(W&W) — We have all attended that sermon — the one that emphasizes the importance of tithing 10 percent of our income to the church. It often features the parable of the lady who gave her last coins, a PowerPoint presentation on how much good could be accomplished with your money, and then finally the presumptuous plate passing — the time that adults scramble to either write a check in the ten seconds you have before the plate reaches your neighbor, throw in their Aldi cart quarter and make a mental note to give online, or head to the nearest restroom.
One of the challenges of delivering or receiving a sermon detailing the importance of tithing is for the pastor’s words to be heard as an invitation to further God’s Kingdom and obey God’s commands instead of perceiving the sermon to be a guilt-trip to help line the church’s pockets.
Over 2,300 verses in the Bible reference money and possessions and the way God calls his people to use them. However, Jesus did not call his disciples to solely hand him cash and go about their day. Instead, he called them to give sacrificially — not just money but also their time to spread the good word. As Jesus put it in Matthew 23: “Woe to you, teachers of the law and Pharisees, you hypocrites! You give a tenth of your spices — mint, dill and cumin. But you have neglected the more important matters of the law — justice, mercy and faithfulness. You should have practiced the latter, without neglecting the former.”
Poet Henry David Thoreau once said, “It is not enough to be busy, so are ants. The question is what are we busy about?” A healthy balance between work, family, kid’s activities, education, cleaning, running errands, and yard work can seem impossible. The thought of giving time to a charity, to help others, or to serve the church can seem not only daunting but impossible. However, God has called his children to serve one another sacrificially. As Paul wrote: “You, my brothers and sisters, were called to be free. But do not use your freedom to indulge the flesh; rather, serve one another humbly in love” (Galatians 5:13).
Spending Time with God While Serving Time
On August 16, 2007, Chuck Denham broke into his ex-girlfriend’s home in Ottumwa, Iowa, and entered her bedroom while she was sleeping. Denham had previously threatened the life of his former girlfriend, Sheri Locke. An attack ensued and Sheri wound up shooting Denham.
Locke called 911 after Denham was shot and he was rushed to the University of Iowa Hospital, where he died the following day. When authorities arrived to Locke’s home, she was immediately arrested and later charged with first-degree murder. Locke remained in jail for over a year as she awaited trial.
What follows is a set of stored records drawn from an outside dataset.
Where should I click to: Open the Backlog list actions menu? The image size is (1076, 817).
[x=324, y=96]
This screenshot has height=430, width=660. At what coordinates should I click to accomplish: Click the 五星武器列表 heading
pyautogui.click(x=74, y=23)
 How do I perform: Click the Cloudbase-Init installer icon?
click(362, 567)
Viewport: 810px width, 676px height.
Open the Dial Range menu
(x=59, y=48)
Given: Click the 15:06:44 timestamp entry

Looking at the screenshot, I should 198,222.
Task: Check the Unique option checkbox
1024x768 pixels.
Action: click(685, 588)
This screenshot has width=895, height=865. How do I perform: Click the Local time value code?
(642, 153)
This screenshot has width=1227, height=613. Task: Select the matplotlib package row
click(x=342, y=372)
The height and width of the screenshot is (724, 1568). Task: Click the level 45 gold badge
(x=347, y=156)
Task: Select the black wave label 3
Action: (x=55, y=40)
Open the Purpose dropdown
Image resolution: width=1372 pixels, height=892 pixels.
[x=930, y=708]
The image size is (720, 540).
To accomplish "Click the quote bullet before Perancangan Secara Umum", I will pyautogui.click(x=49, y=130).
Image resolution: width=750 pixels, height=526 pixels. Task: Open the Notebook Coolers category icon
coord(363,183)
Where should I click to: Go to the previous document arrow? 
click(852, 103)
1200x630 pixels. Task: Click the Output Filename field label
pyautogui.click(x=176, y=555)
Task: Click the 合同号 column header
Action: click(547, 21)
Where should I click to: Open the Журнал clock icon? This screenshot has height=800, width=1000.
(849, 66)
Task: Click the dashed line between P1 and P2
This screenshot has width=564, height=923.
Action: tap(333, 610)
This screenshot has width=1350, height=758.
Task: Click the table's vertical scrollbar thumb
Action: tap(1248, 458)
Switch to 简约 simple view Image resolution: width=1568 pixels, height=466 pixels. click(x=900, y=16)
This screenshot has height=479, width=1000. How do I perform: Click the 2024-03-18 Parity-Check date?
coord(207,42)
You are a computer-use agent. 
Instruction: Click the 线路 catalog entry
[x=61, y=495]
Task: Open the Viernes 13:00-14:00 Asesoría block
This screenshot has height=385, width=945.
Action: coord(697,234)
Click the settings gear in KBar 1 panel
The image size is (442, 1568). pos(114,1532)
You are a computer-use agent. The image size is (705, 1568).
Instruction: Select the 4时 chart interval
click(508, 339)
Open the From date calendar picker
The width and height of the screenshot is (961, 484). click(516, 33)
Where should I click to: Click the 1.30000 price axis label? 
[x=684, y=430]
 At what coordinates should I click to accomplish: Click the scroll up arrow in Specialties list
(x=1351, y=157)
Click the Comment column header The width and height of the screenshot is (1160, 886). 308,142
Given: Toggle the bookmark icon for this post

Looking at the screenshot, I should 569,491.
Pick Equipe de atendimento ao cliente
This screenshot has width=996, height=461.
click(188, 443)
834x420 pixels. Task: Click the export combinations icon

On Oct. 10, 2008, the jury found Locke not guilty of murder and she was released from incarceration and returned to the community who had assumed her guilt. During her time in jail, Locke grew closer to the Lord and leaned on his faithfulness to provide god despite her circumstances.
“God was very faithful in his promise to restore my reputation and give me jubilee. He has restored me professionally, personally, and financially,” shared Locke.
Locke shared that before the hardest trial of her life, being accused of murder and jailed away from friends and family, that she would tithe monetarily to her church.
“Once you are imprisoned, time is truly no longer your own. You are told when to eat, go to bed, read a book. God showed me through that time that he is in charge of my schedule, not me. That is when I realized that giving money wasn’t all I needed to do for the Kingdom,” said Locke.
It was then that Locke was called to dedicate the rest of her life to help others see God during the roughest times of their lives.
“I was asked by the Lord to start Blessings Soup Kitchen in 2014. At the time I had exactly $300 in my account. But the Holy Spirit has a way of multiplying when you are working on God’s projects,” said Locke.
Locke, who was previously a full-time antique wholesaler, used her eye for design to create a space for the hungry that looked and felt like a nice restaurant. Currently, Blessings Soup Kitchen serves around 200 people a hot meal each day and numerous weekly volunteers to help cook, serve food, and clean.
“When I say volunteers, I mean 50-70 volunteers a week. A number early on I would have not thought possible. Feeding on average 200 mouths a day, relying purely on donations is something really special,” said Locke. “Not once have we ever run out of money and the last spoonful of food we had has gone to the last person needing a meal that day hundreds of times. God is good and faithful.’”
Locke volunteers at the soup kitchen full-time but has kept her antique business on the back burner to provide an income for her family.
“Although tithing my time at Blessings can be seen as sacrificial giving, I still believe that God calls each and every one of us to tithe 10 percent of our income. I have come to believe that when times are tough, the more and God will reward your trust in him,” said Locke. “Just yesterday I got a call from a client who ordered a semi of architectural pieces to be hauled to California of our choice and our price. It was completely unexpected — so like I said, you can’t outgive God.”